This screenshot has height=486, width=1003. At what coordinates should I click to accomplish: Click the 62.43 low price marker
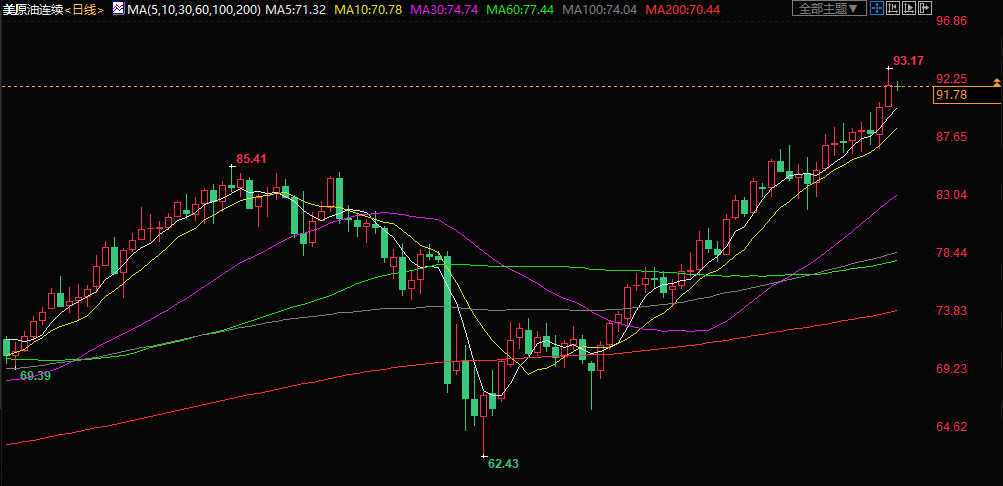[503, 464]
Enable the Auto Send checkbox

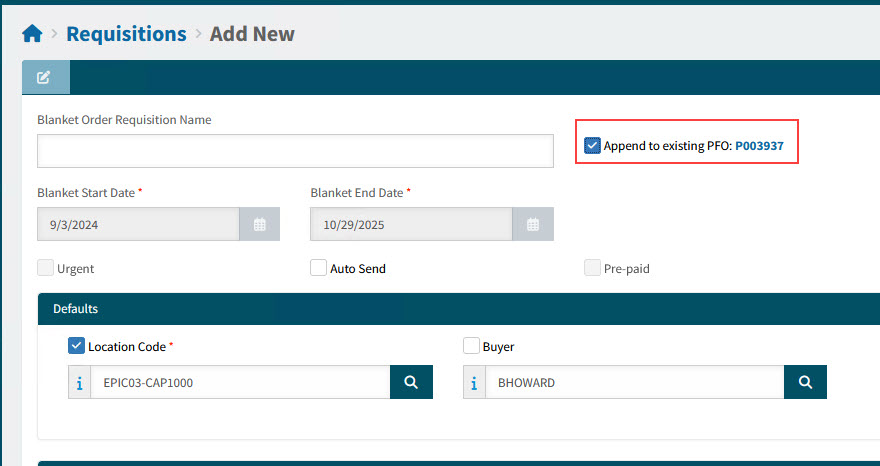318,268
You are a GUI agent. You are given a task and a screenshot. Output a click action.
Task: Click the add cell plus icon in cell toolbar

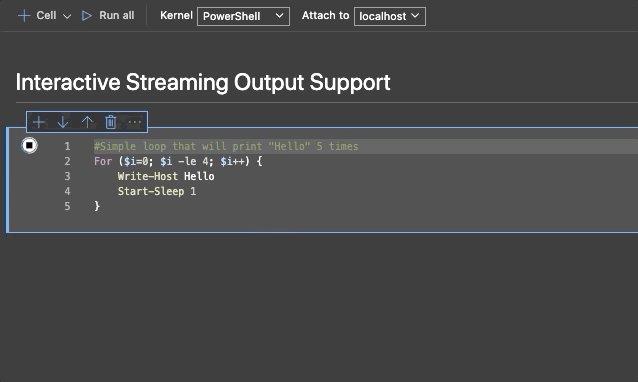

* _Directions for this task_: The answer is a faithful copy of the records above, with the pictures removed.

* _Your response_:
This screenshot has height=486, width=1003. At what coordinates should I click to accomplish: Click the 62.43 low price marker
[503, 464]
Enable the Auto Send checkbox

318,268
You are a GUI agent. You are given a task and a screenshot. Output a click action.
Task: Click the add cell plus icon in cell toolbar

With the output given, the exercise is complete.